Set exercise 1: Using the page on data cube downloads, decide whether each statement agrees with it: (a) exports from a data cube have no limit by default; (b) the default limit on exported raw data from classic data cubes is 1,000; (c) the async download feature lets Pivot retrieve data from deep storage. For each, answer yes or no and quote the words of the page that decide it.
— Begin Passage provided —
To specify an absolute number of rows a user can export for a particular data cube, set the maxDownloadLimit
property in the data cube options. By default there is no limit.
Classic data cubes
If you're a Hybrid customer, you can also download raw data from classic data cubes. To do this, select View raw data in the Options menu and click Download:
You can configure the maximum amount of exported raw data by setting rawDownloadLimit
in the data cube options. By default the limit is 10,000.
Async download
To enable this beta feature, contact Imply support.
Download types feature flag
The async download feature uses a new engine to improve the reliability and completeness of async downloads. It also allows Pivot to retrieve data from deep storage.
— End Passage provided —
— Begin Input data —
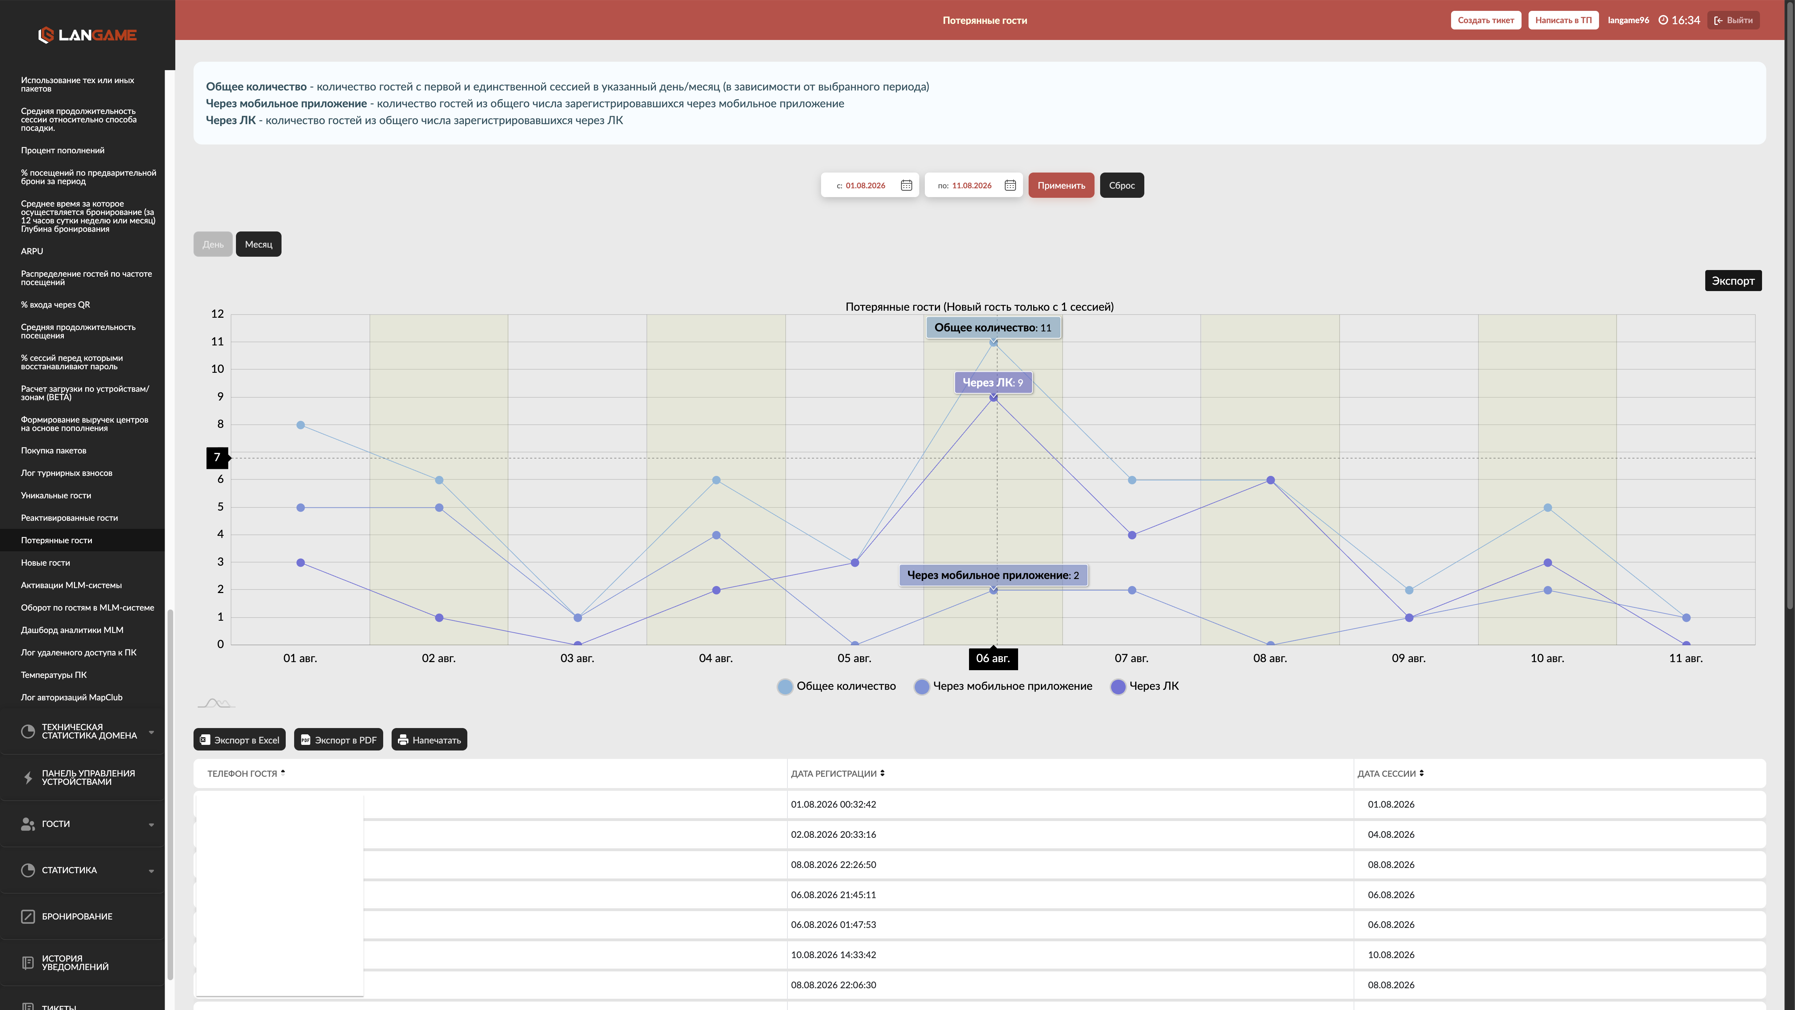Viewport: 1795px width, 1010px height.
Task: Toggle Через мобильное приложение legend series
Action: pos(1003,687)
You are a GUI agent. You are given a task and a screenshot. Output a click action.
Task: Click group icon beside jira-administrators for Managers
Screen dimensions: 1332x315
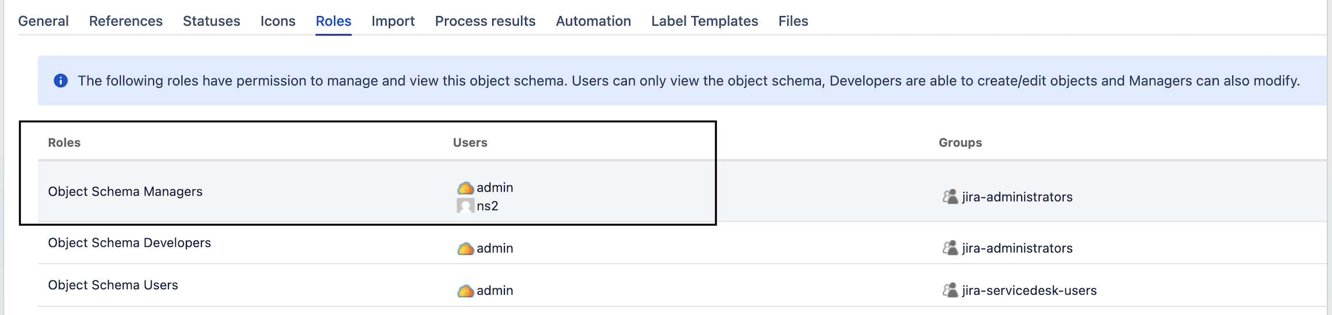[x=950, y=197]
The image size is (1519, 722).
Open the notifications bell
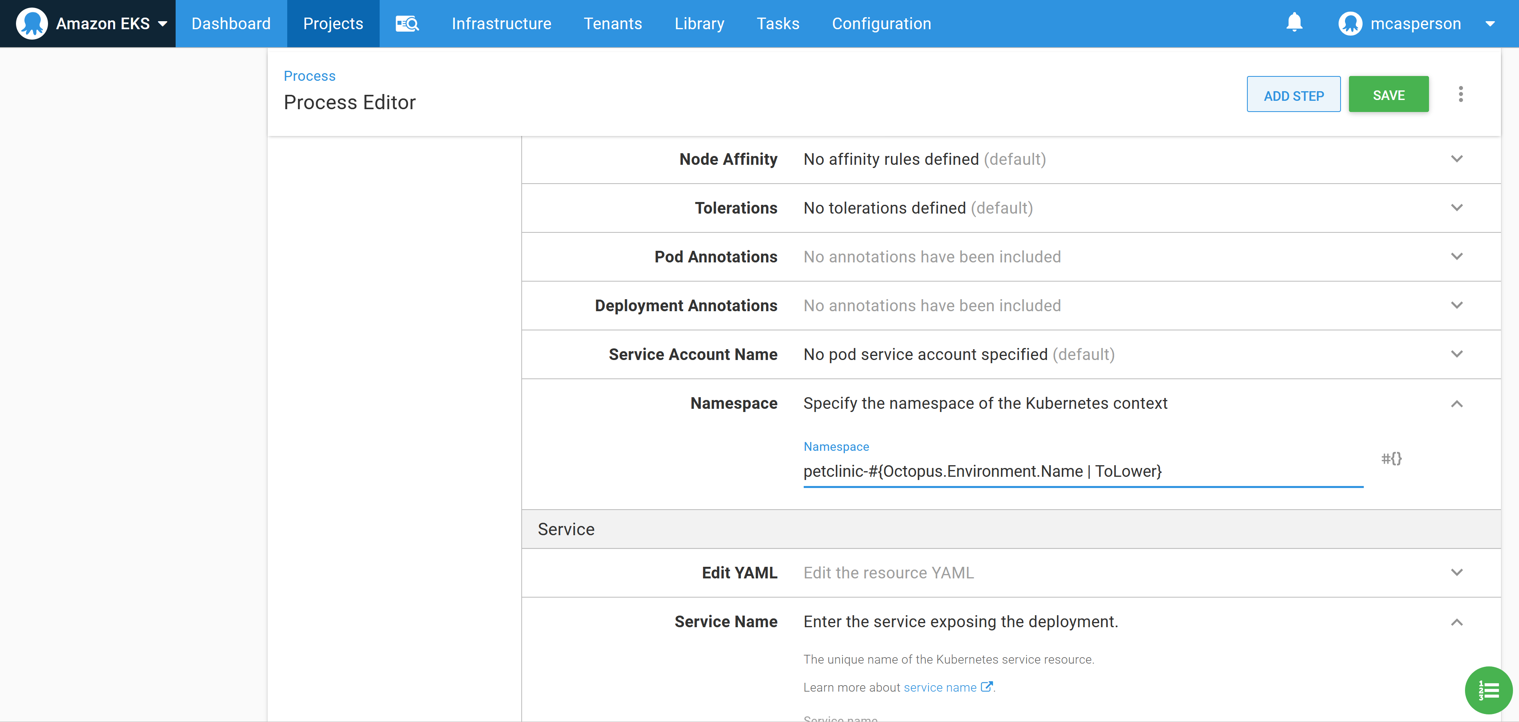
— End Input data —
— Begin Input data —
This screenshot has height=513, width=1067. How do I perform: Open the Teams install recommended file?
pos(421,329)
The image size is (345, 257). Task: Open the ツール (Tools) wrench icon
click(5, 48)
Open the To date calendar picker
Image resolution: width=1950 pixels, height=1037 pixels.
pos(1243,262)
— End Input data —
Set exercise 2: Repeat the dataset rows verbatim, starting with the line that contains "Viewport: 1795px width, 1010px height." and going on through the line that contains "Open the notifications bell". Omit the pictures.

Task solution 1:
(a) Yes: "By default there is no limit."
(b) No: "By default the limit is 10,000."
(c) Yes: "It also allows Pivot to retrieve data from deep storage."

Task solution 2:
Viewport: 1795px width, 1010px height.
Task: Toggle Через мобильное приложение legend series
Action: pos(1003,687)
You are a GUI agent. You are given a task and a screenshot. Output a click action.
Task: Click group icon beside jira-administrators for Managers
Screen dimensions: 1332x315
[x=950, y=197]
The image size is (1519, 722).
Open the notifications bell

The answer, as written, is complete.